The UMKC School of Medicine and Truman Medical Centers (TMC) have joined medical schools and teaching hospitals around the country in a multi-year initiative aimed to improve the quality and safety of health care. The initiative, Best Practices for Better Care, is sponsored by the Association of American Medical Colleges (AAMC), University HealthSystem Consortium (UHC), an alliance of academic medical centers, and the Centers for Medicare and Medicaid Services through their Partnership for Patients Program.
Best Practices for Better Care will help put patient safety and quality methods into widespread use at teaching hospitals and health systems in the United States, combining academic medicine, education, research and clinical care. The goal is to put the power and skills of the academic medical center behind solving some of the common patient quality and safety problems through education, research, and clinical care.
“The School identified this as an important initiative and was very excited to participate,” said Jill Moormeier, M.D., M.P.H., associate dean of Graduate Medical Education, who is coordinating the efforts by the School of Medicine with TMC. “We are a really good location to do stuff like this. Our students and residents are intimately involved in the care of patients and patient outcomes.”
The initiative began in June 2011 with participating medical schools and teaching hospitals gathering data during its first year.
The campaign recently released a progress report to the participating organizations that showed most hospital systems have in place well-established systems to improve patient care in the United States. But, Moormeier said, it was also clear there is some work to be done in educating students, residents and faculty in quality improvement.
Participating institutions, according to the AAMC, have committed to teaching quality and patient safety to the next generation of doctors; ensure safer surgery through use of surgical checklists; reduce infections from central lines using proven protocols; reduce hospital readmissions for high-risk patients; and research, evaluate, and share new and improved practices.
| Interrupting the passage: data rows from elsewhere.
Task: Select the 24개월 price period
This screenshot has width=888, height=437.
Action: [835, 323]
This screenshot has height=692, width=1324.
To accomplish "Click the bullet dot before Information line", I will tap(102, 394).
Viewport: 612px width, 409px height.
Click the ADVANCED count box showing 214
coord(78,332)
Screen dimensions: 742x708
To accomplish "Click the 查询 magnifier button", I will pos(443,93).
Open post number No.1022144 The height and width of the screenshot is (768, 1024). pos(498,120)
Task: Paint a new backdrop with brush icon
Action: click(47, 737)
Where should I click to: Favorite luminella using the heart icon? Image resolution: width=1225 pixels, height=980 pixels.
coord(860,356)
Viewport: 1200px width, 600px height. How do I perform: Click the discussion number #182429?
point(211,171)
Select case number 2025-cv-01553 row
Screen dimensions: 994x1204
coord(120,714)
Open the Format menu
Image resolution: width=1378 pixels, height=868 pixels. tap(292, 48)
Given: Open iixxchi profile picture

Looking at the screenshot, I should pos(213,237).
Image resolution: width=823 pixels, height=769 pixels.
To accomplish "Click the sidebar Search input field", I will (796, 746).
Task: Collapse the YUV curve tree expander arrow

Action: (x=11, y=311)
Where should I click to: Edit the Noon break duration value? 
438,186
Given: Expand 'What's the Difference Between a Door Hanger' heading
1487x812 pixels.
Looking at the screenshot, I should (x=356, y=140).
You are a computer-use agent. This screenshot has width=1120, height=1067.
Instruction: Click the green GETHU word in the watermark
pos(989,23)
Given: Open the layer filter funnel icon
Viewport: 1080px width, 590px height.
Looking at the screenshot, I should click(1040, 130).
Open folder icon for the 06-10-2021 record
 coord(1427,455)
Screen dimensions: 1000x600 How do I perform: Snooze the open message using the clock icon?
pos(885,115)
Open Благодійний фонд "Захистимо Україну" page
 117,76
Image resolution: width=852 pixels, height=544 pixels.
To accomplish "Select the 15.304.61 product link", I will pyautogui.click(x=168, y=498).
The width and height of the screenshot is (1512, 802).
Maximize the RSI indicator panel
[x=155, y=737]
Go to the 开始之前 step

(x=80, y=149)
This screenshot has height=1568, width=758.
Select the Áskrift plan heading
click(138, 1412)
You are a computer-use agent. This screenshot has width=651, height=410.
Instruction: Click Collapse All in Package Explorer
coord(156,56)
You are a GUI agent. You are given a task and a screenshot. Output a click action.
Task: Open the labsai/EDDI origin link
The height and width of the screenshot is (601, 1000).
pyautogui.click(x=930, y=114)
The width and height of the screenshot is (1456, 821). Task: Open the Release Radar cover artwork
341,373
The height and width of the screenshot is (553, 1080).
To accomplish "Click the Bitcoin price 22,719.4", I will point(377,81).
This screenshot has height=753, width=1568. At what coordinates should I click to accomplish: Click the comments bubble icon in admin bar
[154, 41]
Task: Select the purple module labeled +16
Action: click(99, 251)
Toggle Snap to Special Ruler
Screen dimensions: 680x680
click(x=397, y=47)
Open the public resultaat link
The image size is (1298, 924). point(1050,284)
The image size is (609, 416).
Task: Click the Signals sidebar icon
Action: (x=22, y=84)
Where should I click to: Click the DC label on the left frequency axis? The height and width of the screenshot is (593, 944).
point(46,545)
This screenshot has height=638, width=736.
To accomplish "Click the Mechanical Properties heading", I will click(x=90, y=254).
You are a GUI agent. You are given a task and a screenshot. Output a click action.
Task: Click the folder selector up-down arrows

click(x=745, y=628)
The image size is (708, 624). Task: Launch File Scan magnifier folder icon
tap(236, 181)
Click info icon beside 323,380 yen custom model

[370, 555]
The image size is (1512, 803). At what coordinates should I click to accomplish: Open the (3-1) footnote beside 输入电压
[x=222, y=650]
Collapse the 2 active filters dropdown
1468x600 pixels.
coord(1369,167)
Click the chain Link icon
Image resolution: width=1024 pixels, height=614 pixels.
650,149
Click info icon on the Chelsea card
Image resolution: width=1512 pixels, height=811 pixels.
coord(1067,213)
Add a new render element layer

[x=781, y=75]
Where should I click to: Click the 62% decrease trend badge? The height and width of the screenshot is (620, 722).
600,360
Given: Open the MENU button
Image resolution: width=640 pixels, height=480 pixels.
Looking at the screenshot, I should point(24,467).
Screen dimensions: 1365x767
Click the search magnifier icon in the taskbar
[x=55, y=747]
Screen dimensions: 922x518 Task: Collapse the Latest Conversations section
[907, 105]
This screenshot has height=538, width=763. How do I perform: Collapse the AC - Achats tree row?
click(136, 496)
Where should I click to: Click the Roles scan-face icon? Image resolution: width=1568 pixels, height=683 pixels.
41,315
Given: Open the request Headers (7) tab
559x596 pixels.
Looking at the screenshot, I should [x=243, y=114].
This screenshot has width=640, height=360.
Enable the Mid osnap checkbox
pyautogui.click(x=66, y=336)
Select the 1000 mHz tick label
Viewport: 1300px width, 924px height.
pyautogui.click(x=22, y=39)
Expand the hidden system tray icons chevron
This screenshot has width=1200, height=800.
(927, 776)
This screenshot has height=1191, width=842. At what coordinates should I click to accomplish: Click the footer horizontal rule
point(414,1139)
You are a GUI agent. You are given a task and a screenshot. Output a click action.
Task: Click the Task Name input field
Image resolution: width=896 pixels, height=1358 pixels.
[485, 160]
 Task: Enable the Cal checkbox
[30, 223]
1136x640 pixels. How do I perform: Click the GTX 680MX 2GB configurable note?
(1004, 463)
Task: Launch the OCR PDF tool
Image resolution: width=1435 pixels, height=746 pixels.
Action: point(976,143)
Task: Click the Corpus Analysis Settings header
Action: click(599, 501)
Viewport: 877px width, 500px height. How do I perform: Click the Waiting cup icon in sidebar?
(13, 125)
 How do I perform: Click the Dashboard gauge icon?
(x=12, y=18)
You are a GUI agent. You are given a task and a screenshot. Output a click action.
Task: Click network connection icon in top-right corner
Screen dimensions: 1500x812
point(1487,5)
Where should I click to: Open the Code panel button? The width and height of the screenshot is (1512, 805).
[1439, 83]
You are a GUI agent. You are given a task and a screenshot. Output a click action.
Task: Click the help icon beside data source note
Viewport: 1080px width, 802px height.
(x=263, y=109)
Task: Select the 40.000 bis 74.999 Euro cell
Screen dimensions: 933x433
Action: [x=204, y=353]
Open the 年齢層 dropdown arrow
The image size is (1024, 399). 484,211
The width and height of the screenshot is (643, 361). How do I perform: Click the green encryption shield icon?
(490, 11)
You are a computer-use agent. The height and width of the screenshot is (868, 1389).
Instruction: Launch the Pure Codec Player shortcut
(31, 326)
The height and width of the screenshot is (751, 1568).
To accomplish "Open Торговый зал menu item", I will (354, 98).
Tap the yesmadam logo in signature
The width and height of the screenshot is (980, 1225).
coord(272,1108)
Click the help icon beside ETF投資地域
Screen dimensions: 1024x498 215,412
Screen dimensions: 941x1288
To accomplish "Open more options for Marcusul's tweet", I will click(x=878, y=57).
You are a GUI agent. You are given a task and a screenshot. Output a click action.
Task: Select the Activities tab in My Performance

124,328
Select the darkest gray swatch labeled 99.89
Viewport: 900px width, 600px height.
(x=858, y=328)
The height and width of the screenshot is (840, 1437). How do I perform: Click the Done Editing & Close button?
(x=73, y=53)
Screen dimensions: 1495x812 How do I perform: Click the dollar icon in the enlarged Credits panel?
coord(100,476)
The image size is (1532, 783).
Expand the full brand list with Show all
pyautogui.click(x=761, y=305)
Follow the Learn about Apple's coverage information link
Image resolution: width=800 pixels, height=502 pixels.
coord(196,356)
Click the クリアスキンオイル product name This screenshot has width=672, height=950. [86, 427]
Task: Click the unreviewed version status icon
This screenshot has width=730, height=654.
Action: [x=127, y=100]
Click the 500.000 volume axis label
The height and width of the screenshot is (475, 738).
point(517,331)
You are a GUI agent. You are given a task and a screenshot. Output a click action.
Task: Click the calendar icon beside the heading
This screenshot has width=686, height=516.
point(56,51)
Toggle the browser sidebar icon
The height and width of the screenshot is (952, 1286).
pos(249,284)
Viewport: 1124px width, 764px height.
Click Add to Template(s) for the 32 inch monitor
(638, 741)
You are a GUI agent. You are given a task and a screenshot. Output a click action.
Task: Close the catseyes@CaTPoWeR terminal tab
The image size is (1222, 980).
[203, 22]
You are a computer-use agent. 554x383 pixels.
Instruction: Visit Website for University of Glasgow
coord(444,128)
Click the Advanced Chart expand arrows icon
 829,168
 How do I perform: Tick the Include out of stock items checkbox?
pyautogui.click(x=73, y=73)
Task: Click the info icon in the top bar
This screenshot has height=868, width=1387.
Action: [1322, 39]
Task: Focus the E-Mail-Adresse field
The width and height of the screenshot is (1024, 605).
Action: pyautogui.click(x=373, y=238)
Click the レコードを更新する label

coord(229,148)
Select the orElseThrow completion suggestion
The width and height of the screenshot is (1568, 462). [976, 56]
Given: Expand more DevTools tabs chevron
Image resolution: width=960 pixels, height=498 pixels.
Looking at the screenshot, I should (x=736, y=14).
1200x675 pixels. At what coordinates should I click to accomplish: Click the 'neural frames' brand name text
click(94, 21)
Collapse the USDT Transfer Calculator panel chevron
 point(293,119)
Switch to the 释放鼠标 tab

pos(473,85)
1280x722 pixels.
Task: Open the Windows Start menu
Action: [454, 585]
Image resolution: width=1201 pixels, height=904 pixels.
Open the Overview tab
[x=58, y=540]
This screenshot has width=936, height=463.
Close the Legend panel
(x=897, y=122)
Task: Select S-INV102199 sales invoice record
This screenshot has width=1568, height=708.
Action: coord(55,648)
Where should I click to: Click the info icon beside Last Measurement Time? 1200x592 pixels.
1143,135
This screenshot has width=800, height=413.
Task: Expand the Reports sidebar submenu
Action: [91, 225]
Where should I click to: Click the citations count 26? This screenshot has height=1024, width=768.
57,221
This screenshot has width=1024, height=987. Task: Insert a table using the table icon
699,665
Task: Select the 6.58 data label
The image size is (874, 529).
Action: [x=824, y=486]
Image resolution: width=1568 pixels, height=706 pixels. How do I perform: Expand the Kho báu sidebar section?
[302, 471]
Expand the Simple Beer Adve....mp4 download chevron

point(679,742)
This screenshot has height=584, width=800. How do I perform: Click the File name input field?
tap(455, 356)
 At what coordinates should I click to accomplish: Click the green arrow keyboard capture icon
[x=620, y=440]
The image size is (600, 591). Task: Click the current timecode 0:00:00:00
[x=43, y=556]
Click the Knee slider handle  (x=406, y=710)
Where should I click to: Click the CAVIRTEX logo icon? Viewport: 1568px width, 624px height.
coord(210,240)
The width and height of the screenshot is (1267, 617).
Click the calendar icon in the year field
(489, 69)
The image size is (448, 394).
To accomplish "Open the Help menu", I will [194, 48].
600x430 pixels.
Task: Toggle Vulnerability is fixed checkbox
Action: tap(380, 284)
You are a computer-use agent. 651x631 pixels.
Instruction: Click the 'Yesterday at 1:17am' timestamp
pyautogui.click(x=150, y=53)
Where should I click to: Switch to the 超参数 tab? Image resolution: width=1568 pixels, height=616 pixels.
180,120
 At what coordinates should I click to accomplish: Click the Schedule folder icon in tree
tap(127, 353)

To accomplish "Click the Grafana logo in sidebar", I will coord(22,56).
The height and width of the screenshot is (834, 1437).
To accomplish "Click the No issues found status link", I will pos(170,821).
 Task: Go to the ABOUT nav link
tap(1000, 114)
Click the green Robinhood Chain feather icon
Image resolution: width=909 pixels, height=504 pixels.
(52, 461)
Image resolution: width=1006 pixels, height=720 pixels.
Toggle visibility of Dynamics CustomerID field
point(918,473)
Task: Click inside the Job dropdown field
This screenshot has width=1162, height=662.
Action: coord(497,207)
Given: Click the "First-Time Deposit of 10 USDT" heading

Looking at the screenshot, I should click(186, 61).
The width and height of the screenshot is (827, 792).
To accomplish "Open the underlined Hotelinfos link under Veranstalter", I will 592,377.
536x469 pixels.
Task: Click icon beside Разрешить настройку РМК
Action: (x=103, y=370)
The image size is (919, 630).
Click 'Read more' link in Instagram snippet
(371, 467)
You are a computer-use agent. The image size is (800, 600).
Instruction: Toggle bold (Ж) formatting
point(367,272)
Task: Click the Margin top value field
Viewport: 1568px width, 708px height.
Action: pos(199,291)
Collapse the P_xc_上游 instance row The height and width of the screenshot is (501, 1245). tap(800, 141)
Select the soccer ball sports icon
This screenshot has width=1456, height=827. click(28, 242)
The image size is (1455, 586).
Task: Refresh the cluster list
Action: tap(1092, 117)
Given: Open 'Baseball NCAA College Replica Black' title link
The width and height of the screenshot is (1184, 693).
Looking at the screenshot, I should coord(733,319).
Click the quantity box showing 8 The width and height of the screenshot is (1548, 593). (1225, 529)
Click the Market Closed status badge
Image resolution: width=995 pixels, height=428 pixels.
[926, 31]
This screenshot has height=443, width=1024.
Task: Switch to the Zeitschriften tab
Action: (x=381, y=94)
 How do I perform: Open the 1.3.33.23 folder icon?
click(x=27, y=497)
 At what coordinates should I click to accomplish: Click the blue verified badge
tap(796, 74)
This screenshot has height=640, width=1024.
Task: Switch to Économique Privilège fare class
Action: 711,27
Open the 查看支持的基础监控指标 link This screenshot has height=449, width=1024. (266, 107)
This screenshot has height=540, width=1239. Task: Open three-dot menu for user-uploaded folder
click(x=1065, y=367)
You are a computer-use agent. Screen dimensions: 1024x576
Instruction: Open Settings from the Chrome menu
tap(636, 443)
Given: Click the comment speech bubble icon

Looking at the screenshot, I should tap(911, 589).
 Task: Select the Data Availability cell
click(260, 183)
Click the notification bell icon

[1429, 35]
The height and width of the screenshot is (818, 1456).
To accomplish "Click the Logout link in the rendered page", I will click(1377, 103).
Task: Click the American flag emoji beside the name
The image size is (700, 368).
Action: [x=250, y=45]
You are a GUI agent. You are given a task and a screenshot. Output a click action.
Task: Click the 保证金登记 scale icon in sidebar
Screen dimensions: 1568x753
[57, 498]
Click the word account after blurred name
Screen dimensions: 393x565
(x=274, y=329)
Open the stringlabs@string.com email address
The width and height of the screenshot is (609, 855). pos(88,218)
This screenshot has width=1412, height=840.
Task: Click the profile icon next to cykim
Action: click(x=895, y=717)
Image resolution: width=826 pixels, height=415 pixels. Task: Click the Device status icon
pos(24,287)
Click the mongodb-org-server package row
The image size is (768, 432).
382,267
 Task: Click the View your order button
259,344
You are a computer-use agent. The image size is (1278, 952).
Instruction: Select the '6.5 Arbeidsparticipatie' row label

The School of Medicine and TMC will first tackle the preventable hospital readmissions component. Alan Salkind, M.D., professor of internal medicine, will be leading this endeavor.
According to Salkind, nearly 20 percent of Medicare hospitalizations are followed by readmission within 30 days, with 75 percent of these considered preventable. Readmissions within 30 days account for $15 billion of excess Medicare spending.
“Common reasons leading to hospital readmission are inadequate explanation to the patient about how to use medications after hospital discharge, recognition of warning signs that warrant a call to the patient’s physician, and lack of a timely post-discharge physician visit, all of which are preventable by clearly conveying information to patients and confirming understanding before discharge from the hospital,” Salkind said. “Another important objective of this project is to teach students and physicians the elements of discharging a patient from the hospital with appropriate and understandable instructions for their continued care.
“We want to determine and then fix the pitfalls in our discharge process that lead to preventable readmissions to the hospital. We will share that information with other medical schools and hospitals to develop best practices that reduce hospital readmissions.”
This project is scheduled to last for about six months, but as the School and TMC gather data, it may be extended. The campaign is ongoing.
John A. Spertus, M.D., M.P.H., F.A.C.C., Lauer/Missouri Endowed Chair and professor of internal medicine, and Shauna Roberts, M.D., ’84, professor of internal medicine, are members of Research on Care Community (ROCC), the research division of the Best Practices for Better Care initiative, established to serve as a home for academic leaders and their teams. Through webinars, peer-to-peer learning and other resources, members of ROCC will share strategies for building institutional effectiveness and implementation research.